My father’s memory never comes back in full. He seems only to have a loose handle on the present. It feels like a play, like one of my children’s make-believe stories, the last months of his life, in which I call him and his voice lights up and before I can ask how he is, he asks me how I’m doing and how the kids are, calling them by name. Sometimes he doesn’t remember we live in Philadelphia, but he always asks if we’ve gotten a dog yet. We do finally get one, a thick-haired, big-headed puppy, and this pleases him. He is always kind to me on the phone, but occasionally he lifts his mouth away from the receiver and uses his scraped voice to hurl a string of swears at someone, Barbara or the nurse they’ve hired to help him get around. Barbara says he gets frustrated that he can’t do the things he used to do. She says this as if it’s new, this quick, vulgar temper. She would like me to visit, but I prefer the polite phone calls.

The last of our conversations is on election night. Jonathan and I stay home to watch the returns. He doesn’t want to watch the results with anyone else. His mother is having a “victory party” across town, but he thinks it’s tempting fate and refuses to go. I’ve never known him to be superstitious, but in the days leading up to November fourth, everything to him is unlucky, inauspicious. Since Iowa, we have both devoted our time to the Obama campaign, making calls at night, dragging our children door-to-door on weekends. He has had to eat all his words. Garvey has made sure of that.

When the first results come in and Virginia and Indiana look like they are going for McCain, Jonathan threatens to shut off the TV.

“You see? You see? It’s all been a naive fantasy that this guy could win in this country!”

Lena and Jeremy tell him to sit down and hush up. I hold his hand. I pray. I have started praying, short little flares of petition and gratitude. It’s hard not to believe in something when your heart gets stuffed full. And then they go, one by one: Pennsylvania, Ohio, Florida, all for Obama. When he is declared the next president of the United States, we all leap up at the same time, as if someone has yanked us up, and fall into each other, arms tangled, and for that moment we are one organism, whole, bound in awe. I can barely believe this is our world. Jonathan holds me hard, long after the kids have let go, his body shaking, and even Jeremy doesn’t try to pry us apart. “It feels so good,” he moans. We are still crying, and I send up a flare of deepest thanks. I hold my husband. I feel so close to him, a part of him, and yet I feel, too, how separate our experience of this moment really is. I have become closer, and more apart, from him, from Lena and Jeremy, on this night.

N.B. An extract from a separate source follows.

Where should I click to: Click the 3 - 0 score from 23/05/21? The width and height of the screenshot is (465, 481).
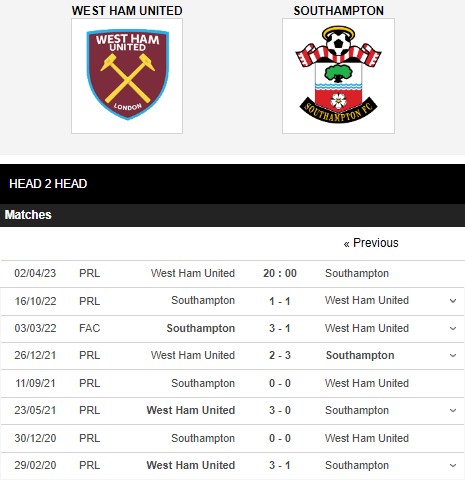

The phone rings a few minutes later. I figure it’s Jonathan’s mother or one of his brothers, or Garvey, or Julie and Michael.

“You up?” His speech is better, as if he has just two marbles in his mouth instead of ten.

“We are definitely up.”

“Jonathan there?”

“Right here.”

“Kids too?”

“Yup.”

“Good. They should be.”

“It’s late.”

“Nearly eleven-thirty. I gotta get some sleep for chrissake. You stay out of trouble, okay?”

“You too, Dad.”

“I can’t get into trouble anymore.”

“That’s probably a good thing.”

“That Jeremy. You tell him he could be president one day.”

“Or Lena.”

He laughs. “Or Lena. Christ. Isn’t that something.”

“It is something, Dad. It really is.”


Three days later it’s Barbara who calls. Another stroke.

He was quiet when he went, she says. He didn’t make a sound.